Clinical trials and tribulations: Securing the future
The procurement difficulties that have been brought about by the pandemic have affected every industry. Billions of people had no access to medical care that fell outside the ‘covid-related’ category for nearly two years. This means the most common diseases, cancers; coronary heart disease; stroke; pneumonia; diabetes and alzheimers were left essentially untreated or unmanaged during this time.
The setback in global healthcare has been immense and perhaps as yet immeasurable in terms of its true scope. What is known is that an exponential increase in healthcare risks due to an original healthcare crisis must be avoided at all costs.
For this to happen, clinical trials have to be protected, since the progress of healthcare and the development of new and more effective medicines rely on them, and for clinical trials to continue untrammelled, clinical procurement is a critical focus.
Clinical trials are complex and multifaceted, involving many partners and parties, who all require the right tools to carry out the experiments.

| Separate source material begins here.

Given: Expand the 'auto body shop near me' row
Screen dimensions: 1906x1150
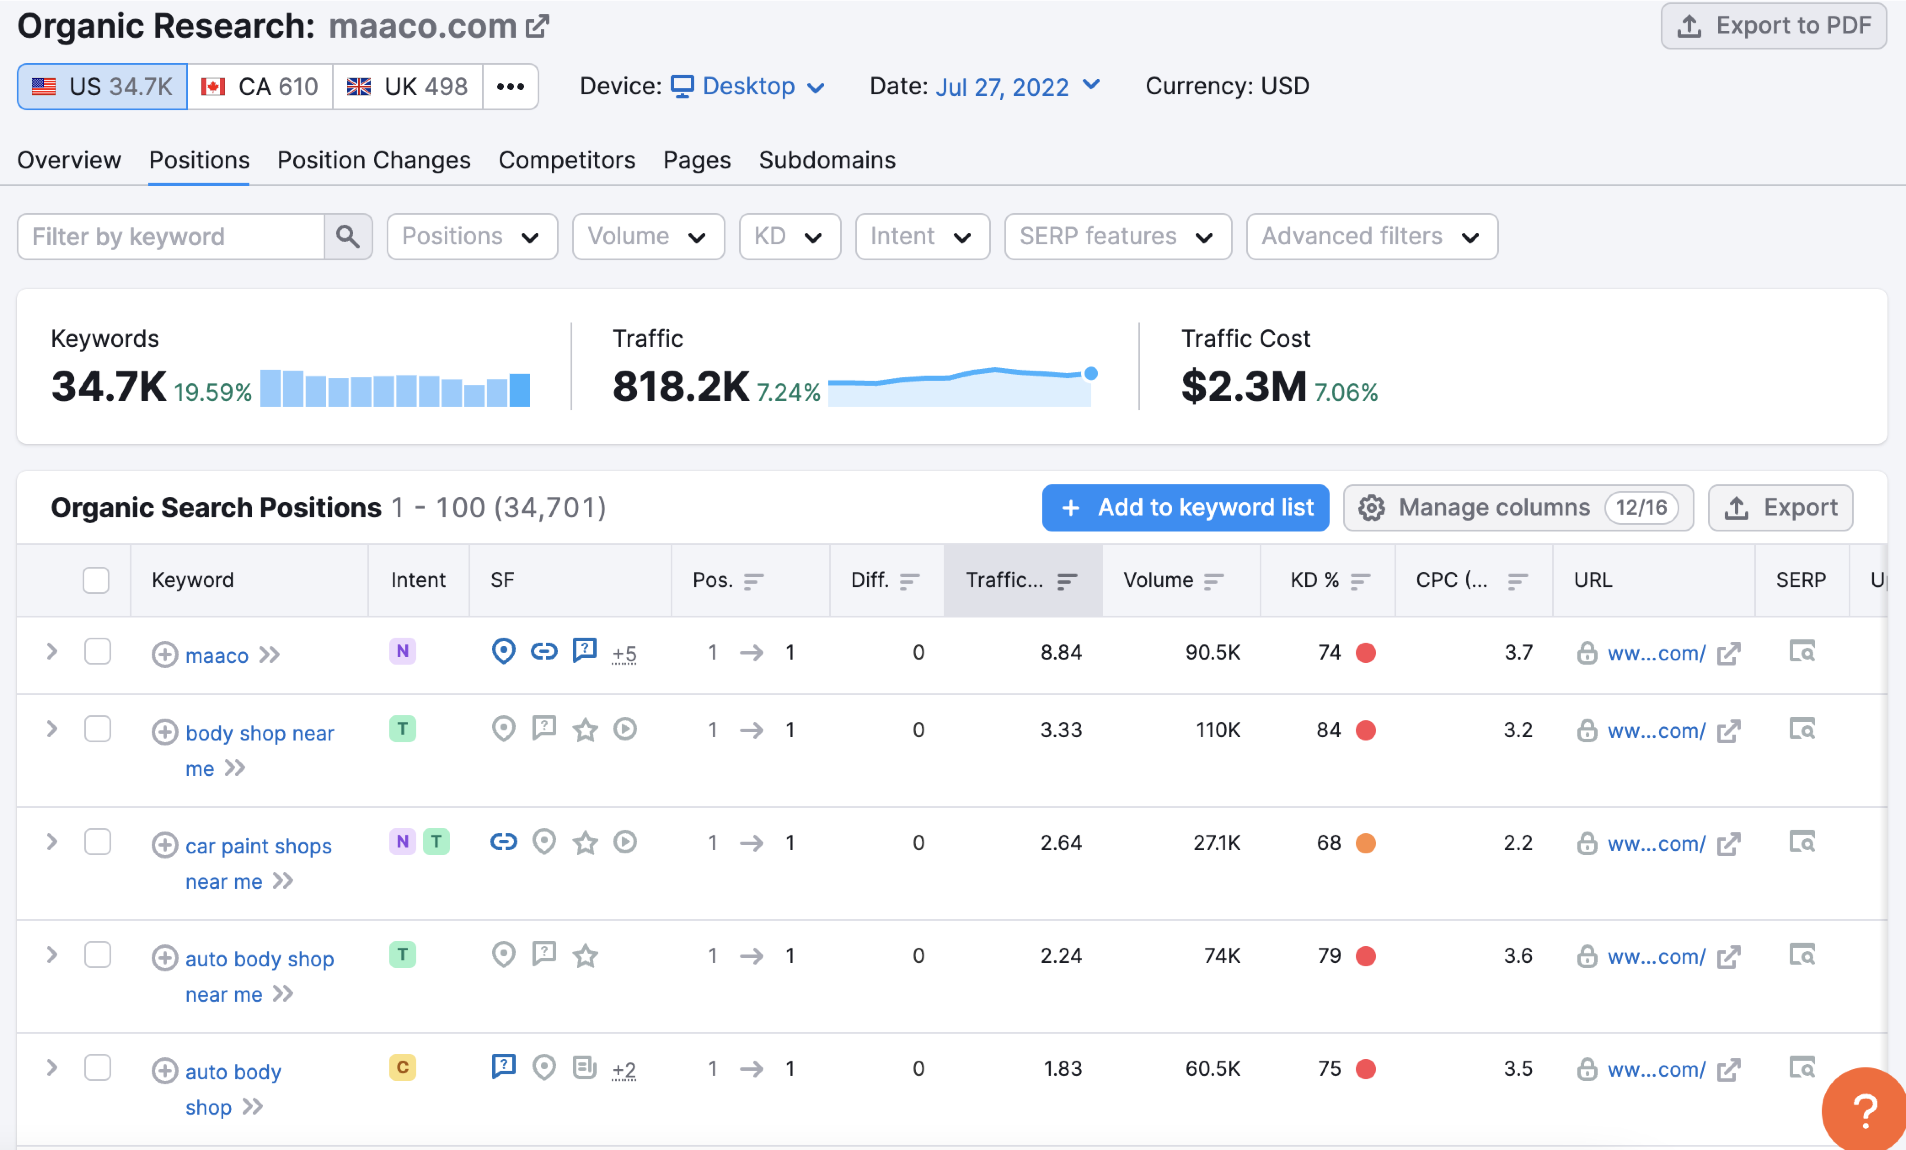Looking at the screenshot, I should [x=52, y=955].
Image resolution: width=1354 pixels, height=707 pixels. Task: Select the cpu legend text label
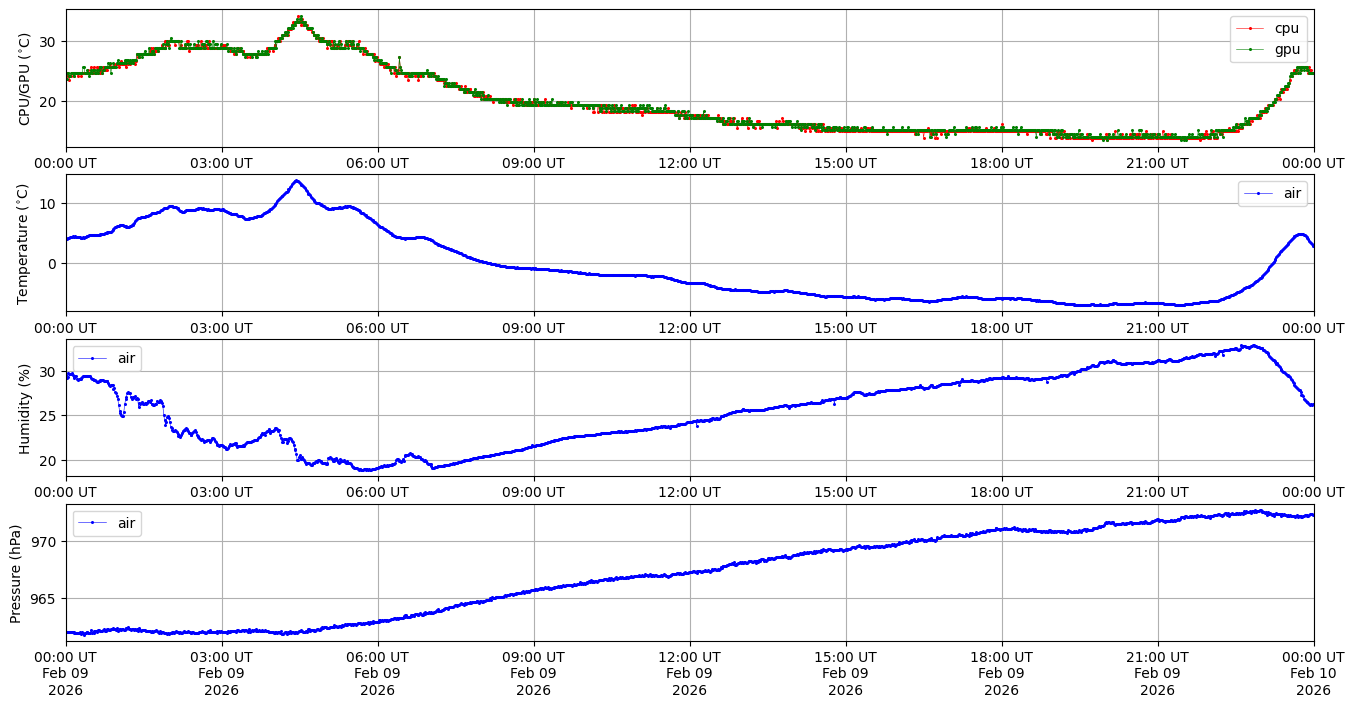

So clinical supplies may include things like newly developed compounds, comparative drugs or complementary medications, as well as ancillary supplies or even laboratory equipment, IT or wearable solutions for data capture and processing.
Companies like Tanner Pharma’s Clinical Trial Services (TannerCTS) division have been working to overcome these medical procurement obstacles and ensure continuity of supply.
Executive Vice President of Clinical Services at Tanner Pharma Group, Georg Schulz works on securing these critical supplies “[...] either through our existing capabilities or our globally spanning networks of partners, and most importantly the relationships with the manufacturers.”
Procurement then, is just as much about robust relationships as it is about channels of distribution.
TannerCTS for example, leverages relationships with different manufacturers that could help them get to the ‘front of the queue’ when products in short supply come off the production line. They can then secure single batches with pedigree documentation before others, which helps their clients to risk-mitigate the clinical trial timeline.
Post-pandemic, clinical trial operators have had to adapt their operations to ensure that assessment of treatments can continue throughout the disruption. It wasn't just labour forces that found themselves working from home. Patients and sponsors have also increasingly embraced decentralised clinical trial strategies, and there has been a marked increase in the adoption of home diagnoses and remote monitoring. But even under remote or decentralised models of operation, effective medical procurement is still no easy feat.
It requires robust access to channels of distribution, strong supplier relationships, the active management of product-inventories, the continual monitoring of project management capabilities, and ensuring the continuous enhancement of capability and expertise.
Clinical trials need to be protected so that progress can continue to be made in healthcare, and for this, medical procurement has to leverage all the tools at its disposal to get the needed supplies to those who need them.